What is expected => Entries must be copied exactly, with nothing left out.

════════

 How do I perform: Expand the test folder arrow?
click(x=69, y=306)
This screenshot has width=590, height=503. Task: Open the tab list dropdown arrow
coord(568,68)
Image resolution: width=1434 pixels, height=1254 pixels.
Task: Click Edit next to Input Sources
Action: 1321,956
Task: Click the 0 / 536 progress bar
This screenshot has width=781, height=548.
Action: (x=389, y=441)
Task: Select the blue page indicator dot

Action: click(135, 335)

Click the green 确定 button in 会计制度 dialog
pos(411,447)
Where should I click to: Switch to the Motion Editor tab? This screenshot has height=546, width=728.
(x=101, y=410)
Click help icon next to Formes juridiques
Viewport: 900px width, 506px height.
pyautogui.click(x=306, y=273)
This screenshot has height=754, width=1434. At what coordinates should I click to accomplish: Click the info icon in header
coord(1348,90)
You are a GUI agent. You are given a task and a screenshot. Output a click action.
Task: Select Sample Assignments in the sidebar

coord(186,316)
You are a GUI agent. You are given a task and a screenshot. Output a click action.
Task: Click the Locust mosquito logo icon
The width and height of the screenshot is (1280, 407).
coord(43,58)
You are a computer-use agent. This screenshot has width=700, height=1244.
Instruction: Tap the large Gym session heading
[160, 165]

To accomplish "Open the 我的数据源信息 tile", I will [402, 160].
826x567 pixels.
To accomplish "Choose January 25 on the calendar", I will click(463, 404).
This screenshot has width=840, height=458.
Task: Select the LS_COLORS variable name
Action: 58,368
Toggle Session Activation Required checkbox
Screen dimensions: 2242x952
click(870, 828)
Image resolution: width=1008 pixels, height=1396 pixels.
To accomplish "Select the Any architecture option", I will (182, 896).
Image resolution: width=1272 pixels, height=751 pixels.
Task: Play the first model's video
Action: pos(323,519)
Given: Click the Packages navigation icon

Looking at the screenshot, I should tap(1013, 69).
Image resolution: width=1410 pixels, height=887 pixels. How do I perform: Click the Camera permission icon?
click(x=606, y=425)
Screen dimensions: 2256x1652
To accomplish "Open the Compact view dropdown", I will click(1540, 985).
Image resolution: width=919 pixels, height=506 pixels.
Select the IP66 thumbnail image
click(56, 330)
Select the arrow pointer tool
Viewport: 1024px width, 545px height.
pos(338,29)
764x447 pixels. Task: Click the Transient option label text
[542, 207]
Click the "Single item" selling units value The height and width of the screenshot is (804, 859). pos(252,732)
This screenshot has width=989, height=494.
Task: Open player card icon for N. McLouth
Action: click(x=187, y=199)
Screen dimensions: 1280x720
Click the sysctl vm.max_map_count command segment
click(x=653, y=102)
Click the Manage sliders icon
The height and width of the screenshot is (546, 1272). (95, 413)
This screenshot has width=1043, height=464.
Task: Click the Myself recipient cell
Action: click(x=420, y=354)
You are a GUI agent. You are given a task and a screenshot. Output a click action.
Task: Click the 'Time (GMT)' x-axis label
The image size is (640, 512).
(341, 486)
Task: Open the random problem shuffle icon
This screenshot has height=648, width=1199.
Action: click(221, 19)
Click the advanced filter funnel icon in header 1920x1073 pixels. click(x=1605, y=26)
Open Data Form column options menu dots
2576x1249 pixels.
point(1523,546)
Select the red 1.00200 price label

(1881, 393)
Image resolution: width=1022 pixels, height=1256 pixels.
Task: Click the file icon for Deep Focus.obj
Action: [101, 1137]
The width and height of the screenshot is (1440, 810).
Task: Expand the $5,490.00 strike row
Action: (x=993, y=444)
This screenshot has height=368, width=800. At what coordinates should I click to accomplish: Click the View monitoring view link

════════

Solution to the problem =>
 How do I perform: Expand the test folder arrow?
click(x=69, y=306)
This screenshot has width=590, height=503. Task: Open the tab list dropdown arrow
coord(568,68)
Image resolution: width=1434 pixels, height=1254 pixels.
Task: Click Edit next to Input Sources
Action: 1321,956
Task: Click the 0 / 536 progress bar
This screenshot has width=781, height=548.
Action: (x=389, y=441)
Task: Select the blue page indicator dot

Action: click(135, 335)

Click the green 确定 button in 会计制度 dialog
pos(411,447)
Where should I click to: Switch to the Motion Editor tab? This screenshot has height=546, width=728.
(x=101, y=410)
Click help icon next to Formes juridiques
Viewport: 900px width, 506px height.
pyautogui.click(x=306, y=273)
This screenshot has height=754, width=1434. At what coordinates should I click to accomplish: Click the info icon in header
coord(1348,90)
You are a GUI agent. You are given a task and a screenshot. Output a click action.
Task: Select Sample Assignments in the sidebar

coord(186,316)
You are a GUI agent. You are given a task and a screenshot. Output a click action.
Task: Click the Locust mosquito logo icon
The width and height of the screenshot is (1280, 407).
coord(43,58)
You are a computer-use agent. This screenshot has width=700, height=1244.
Instruction: Tap the large Gym session heading
[160, 165]

To accomplish "Open the 我的数据源信息 tile", I will [402, 160].
826x567 pixels.
To accomplish "Choose January 25 on the calendar", I will click(463, 404).
This screenshot has width=840, height=458.
Task: Select the LS_COLORS variable name
Action: 58,368
Toggle Session Activation Required checkbox
Screen dimensions: 2242x952
click(870, 828)
Image resolution: width=1008 pixels, height=1396 pixels.
To accomplish "Select the Any architecture option", I will (182, 896).
Image resolution: width=1272 pixels, height=751 pixels.
Task: Play the first model's video
Action: pos(323,519)
Given: Click the Packages navigation icon

Looking at the screenshot, I should tap(1013, 69).
Image resolution: width=1410 pixels, height=887 pixels. How do I perform: Click the Camera permission icon?
click(x=606, y=425)
Screen dimensions: 2256x1652
To accomplish "Open the Compact view dropdown", I will click(1540, 985).
Image resolution: width=919 pixels, height=506 pixels.
Select the IP66 thumbnail image
click(56, 330)
Select the arrow pointer tool
Viewport: 1024px width, 545px height.
pos(338,29)
764x447 pixels. Task: Click the Transient option label text
[542, 207]
Click the "Single item" selling units value The height and width of the screenshot is (804, 859). pos(252,732)
This screenshot has width=989, height=494.
Task: Open player card icon for N. McLouth
Action: click(x=187, y=199)
Screen dimensions: 1280x720
Click the sysctl vm.max_map_count command segment
click(x=653, y=102)
Click the Manage sliders icon
The height and width of the screenshot is (546, 1272). (95, 413)
This screenshot has width=1043, height=464.
Task: Click the Myself recipient cell
Action: click(x=420, y=354)
You are a GUI agent. You are given a task and a screenshot. Output a click action.
Task: Click the 'Time (GMT)' x-axis label
The image size is (640, 512).
(341, 486)
Task: Open the random problem shuffle icon
This screenshot has height=648, width=1199.
Action: click(221, 19)
Click the advanced filter funnel icon in header 1920x1073 pixels. click(x=1605, y=26)
Open Data Form column options menu dots
2576x1249 pixels.
point(1523,546)
Select the red 1.00200 price label

(1881, 393)
Image resolution: width=1022 pixels, height=1256 pixels.
Task: Click the file icon for Deep Focus.obj
Action: [101, 1137]
The width and height of the screenshot is (1440, 810).
Task: Expand the $5,490.00 strike row
Action: (x=993, y=444)
This screenshot has height=368, width=800. At what coordinates should I click to accomplish: Click the View monitoring view link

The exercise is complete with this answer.